As Glendale officials prepare to send in their fourth round of funding requests as part of the wind-down of local redevelopment, this time they’re asking for $700,000 to reimburse the city for some of roughly $66 million in loans the city has made since Glendale first started its redevelopment activities decades ago.

City officials requested money to refund the loans when they last asked for their allowance from the California Department of Finance, but they were denied because they hadn’t jumped through certain hoops.

Before reimbursing the loans — some of which the state Department of Finance at one point wasn’t going to honor — officials in Sacramento must review multiple audits of the city’s finances for their stamp of approval.

“We didn’t have that magic ticket,” Elena Bolboian, senior administrative analyst, said at a City Hall meeting this week.

However, by the time the fourth round of funding — which covers July through December — comes into effect, the city expects to get that “magic ticket” and the money to reduce at least some of the outstanding balance over time.

When Glendale first created its redevelopment agency, the city put in millions of dollars to kick-start public improvements, which would later be covered by incrementally higher property tax benefits. Several loans had been refunded with up to $6 million annual payments until state lawmakers ended redevelopment last year to help close a yawning state budget deficit.

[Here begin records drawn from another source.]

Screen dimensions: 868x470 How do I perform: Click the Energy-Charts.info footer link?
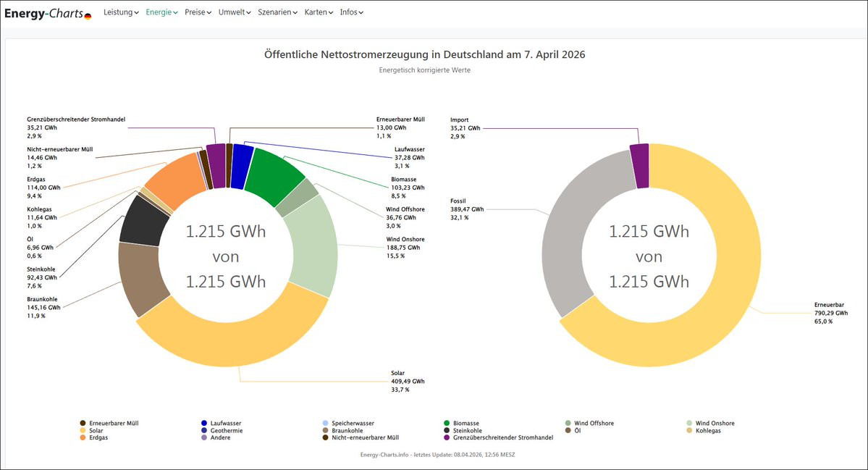pyautogui.click(x=386, y=455)
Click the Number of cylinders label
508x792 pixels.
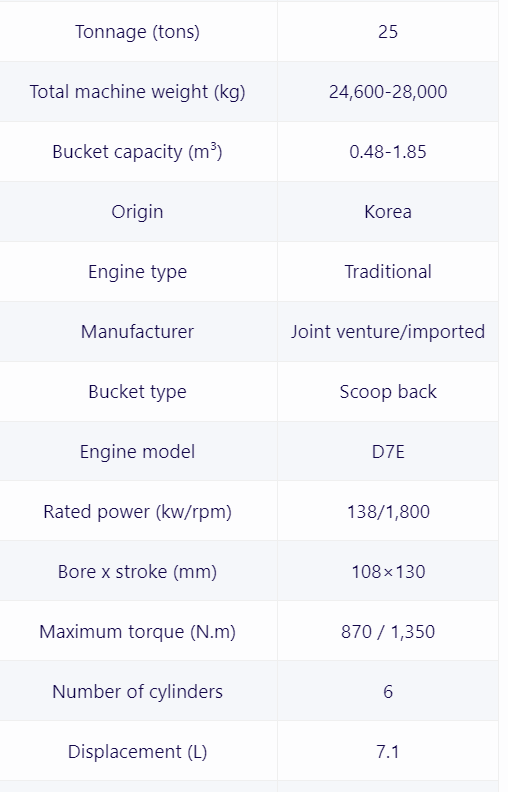pos(137,691)

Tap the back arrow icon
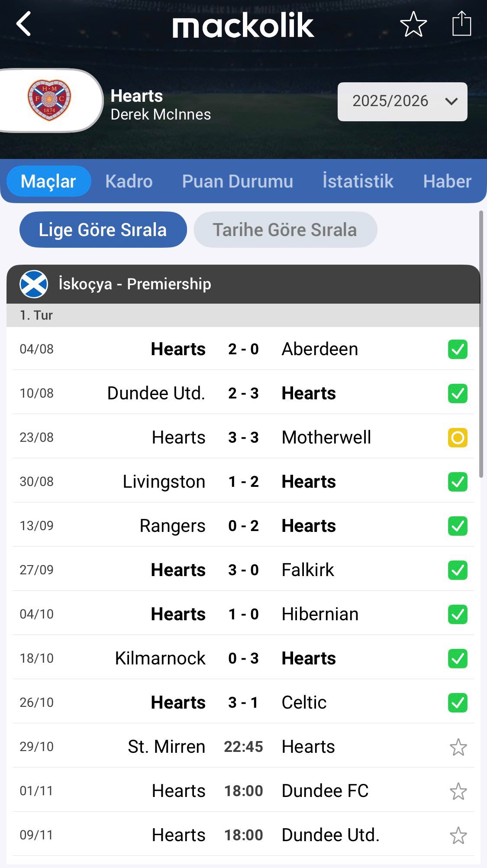(24, 24)
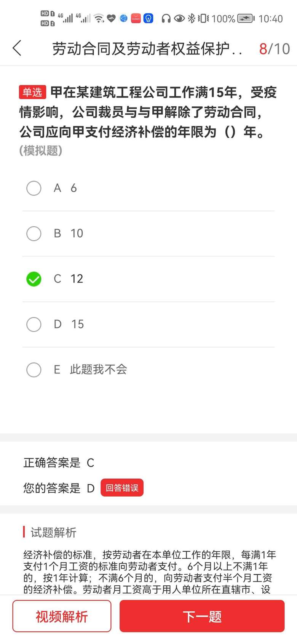Tap the 单选 question type tag
297x644 pixels.
pos(32,92)
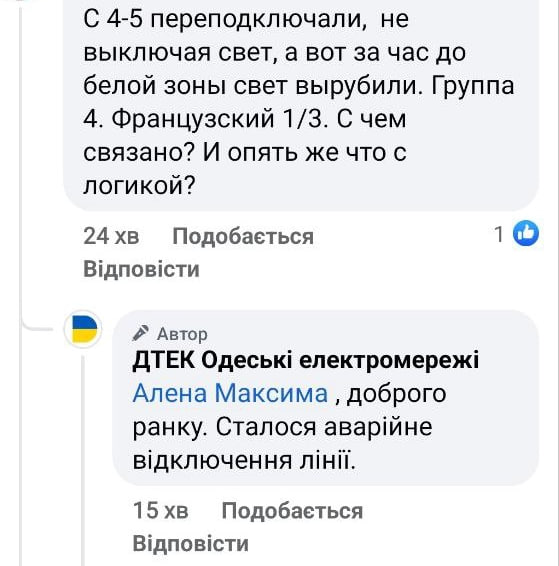Select the comment text starting "С 4-5 переподключали"
This screenshot has width=559, height=566.
tap(299, 102)
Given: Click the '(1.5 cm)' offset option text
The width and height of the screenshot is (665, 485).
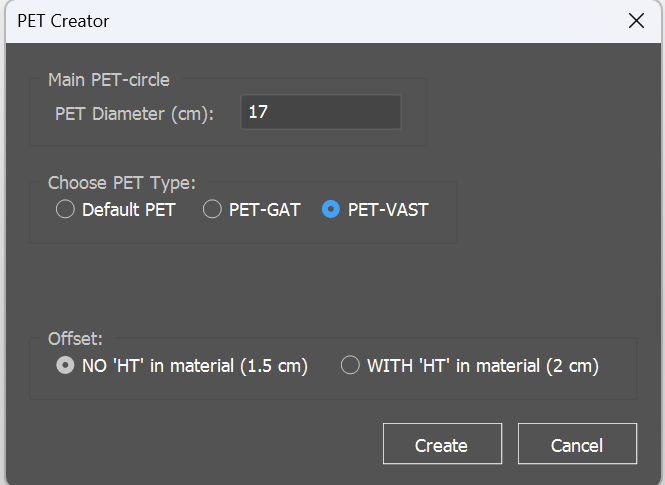Looking at the screenshot, I should coord(273,366).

Since then, Glendale has been getting money to pay off obligations — such as employee benefits, consultant fees and project costs, including subsidies to the Alex Theatre — in six-month increments.

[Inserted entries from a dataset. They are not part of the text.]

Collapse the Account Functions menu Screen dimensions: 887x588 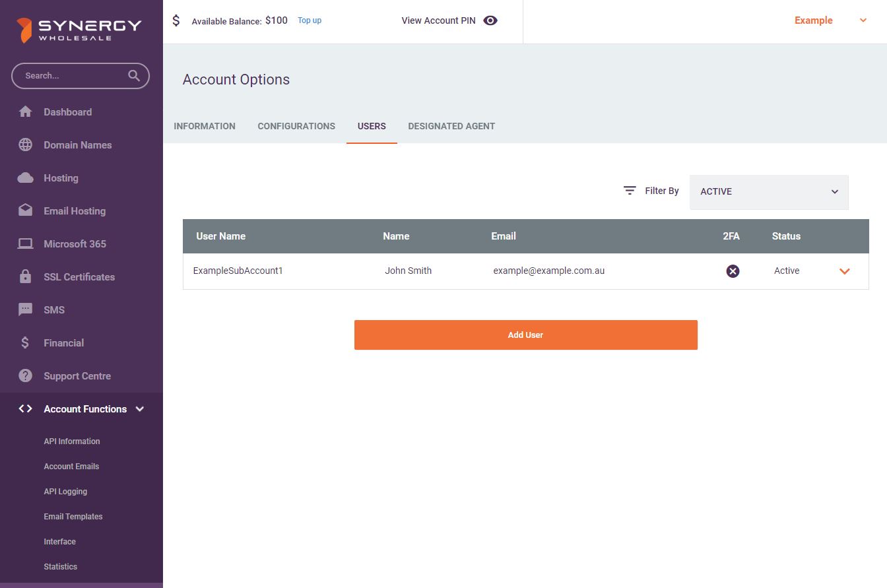(x=140, y=409)
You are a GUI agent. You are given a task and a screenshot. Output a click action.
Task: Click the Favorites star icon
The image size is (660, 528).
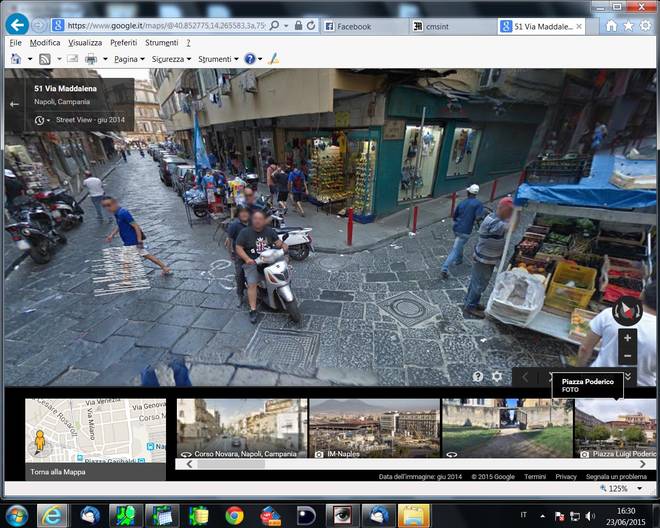pos(628,25)
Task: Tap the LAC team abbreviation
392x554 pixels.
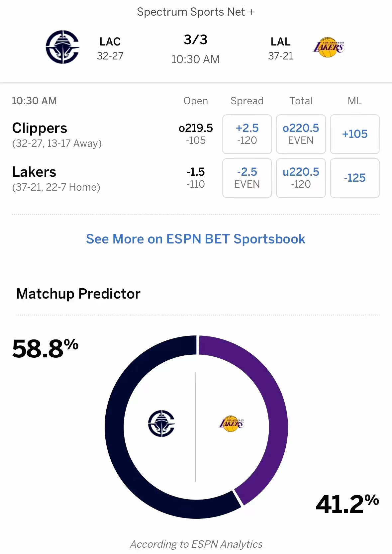Action: (110, 42)
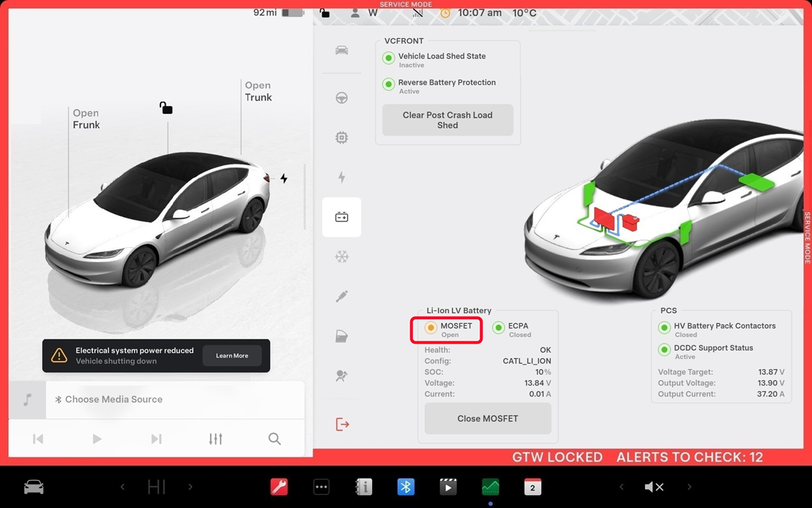Click the MOSFET Open status indicator
The width and height of the screenshot is (812, 508).
(x=431, y=328)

City officials, though, have complained that they have to beg for money that had historically been theirs and often get less than expected. They also have had to use cash on hand to close the gaps.

Although the city may soon be getting some reprieve when it comes to the inter-agency loan, City Manager Scott Ochoa said it’s not enough.

“We’re getting cents on the dollar for what was owed to this community from the investment that was made early on,” he said.

If the latest funding request is approved as is, the city could get $19 million, including the $700,000 loan payment and $12 million to cover debt service on 2010 bonds that had been frozen by redevelopment’s end.

Also, the city may finally be able to use $17 million that came from those bonds to begin Central Avenue street improvements, Central Library enhancements and other infrastructure projects.